Analysis of heat transfer and fluid flow during the melting process of PCM within tubular thermal energy storage unit

In the present paper, a numerical and experimental study is implemented to analyze the melting behavior of a Latent Heat Thermal Energy Storage System (LHTES) in a horizontal cylinder with using paraffin 27 as the Phase Change Materials (PCM). By varying the internal diameter and wall temperature of the horizontal cylinder, the liquid fraction and mean heat transfer coefficient are adopted to evaluate the effect of Stefan number (Ste) and Grashof number (Gr) on the phase change process of PCM. The results indicate that both the effect of wall temperature and internal diameter on the melting process is significant.

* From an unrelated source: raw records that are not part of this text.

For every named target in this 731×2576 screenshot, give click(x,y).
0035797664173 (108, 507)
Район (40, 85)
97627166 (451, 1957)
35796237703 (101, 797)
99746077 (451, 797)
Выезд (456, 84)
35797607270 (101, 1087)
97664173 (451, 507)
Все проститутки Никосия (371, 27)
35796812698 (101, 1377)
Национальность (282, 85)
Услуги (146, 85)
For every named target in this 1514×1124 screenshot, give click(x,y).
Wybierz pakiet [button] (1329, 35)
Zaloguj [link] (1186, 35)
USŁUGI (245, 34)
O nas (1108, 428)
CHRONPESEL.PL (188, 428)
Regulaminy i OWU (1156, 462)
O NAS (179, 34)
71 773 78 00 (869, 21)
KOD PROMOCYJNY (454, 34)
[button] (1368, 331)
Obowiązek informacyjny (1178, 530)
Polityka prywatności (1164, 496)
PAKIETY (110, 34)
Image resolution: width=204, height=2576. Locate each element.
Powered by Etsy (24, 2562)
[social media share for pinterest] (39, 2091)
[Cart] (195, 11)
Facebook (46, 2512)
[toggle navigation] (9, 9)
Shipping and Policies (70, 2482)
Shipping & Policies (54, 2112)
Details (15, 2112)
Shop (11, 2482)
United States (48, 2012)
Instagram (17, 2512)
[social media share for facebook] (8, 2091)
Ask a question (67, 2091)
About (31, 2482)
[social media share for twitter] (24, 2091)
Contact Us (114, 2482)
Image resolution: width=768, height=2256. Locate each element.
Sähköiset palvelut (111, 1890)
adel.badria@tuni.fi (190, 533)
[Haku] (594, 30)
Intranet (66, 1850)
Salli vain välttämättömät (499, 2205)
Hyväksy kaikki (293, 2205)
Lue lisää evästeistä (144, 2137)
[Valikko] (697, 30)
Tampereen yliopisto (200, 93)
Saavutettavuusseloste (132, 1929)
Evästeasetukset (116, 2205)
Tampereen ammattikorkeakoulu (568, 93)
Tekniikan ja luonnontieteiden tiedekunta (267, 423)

Furthermore., the dimensionless analysis results show that the heat flux decreases monotonically during the whole melting period when Ste number less than 0.093, this means that the natural convection cannot significantly promote the melting process of PCM. It is found that increasing the Grashof number from 2.28 x 104 to 1.54 x 105 with a constant Stefan number enhances the heat transfer, also for a constant Grashof number the PCM melts at a faster melting rate when the Stefan number increases from 0.046 to 0.313. Besides, with the Gr number increasing by 97 % and 238 % while the Ste number stays constant, the melting rate with respect to the dimensionless time (Ste center dot Fo) is increased by 19 % and 31 %; by contrast, with the Ste number increasing by 73 % and 239 % while the Gr number stays constant, the melting period is decreased by 50 % and 76 %. Finally, correlations for the melt fraction and Nusselt number (Nu) with a combination of the Fourier, Grashof and Stefan numbers are developed for designing the LHTES appropriately.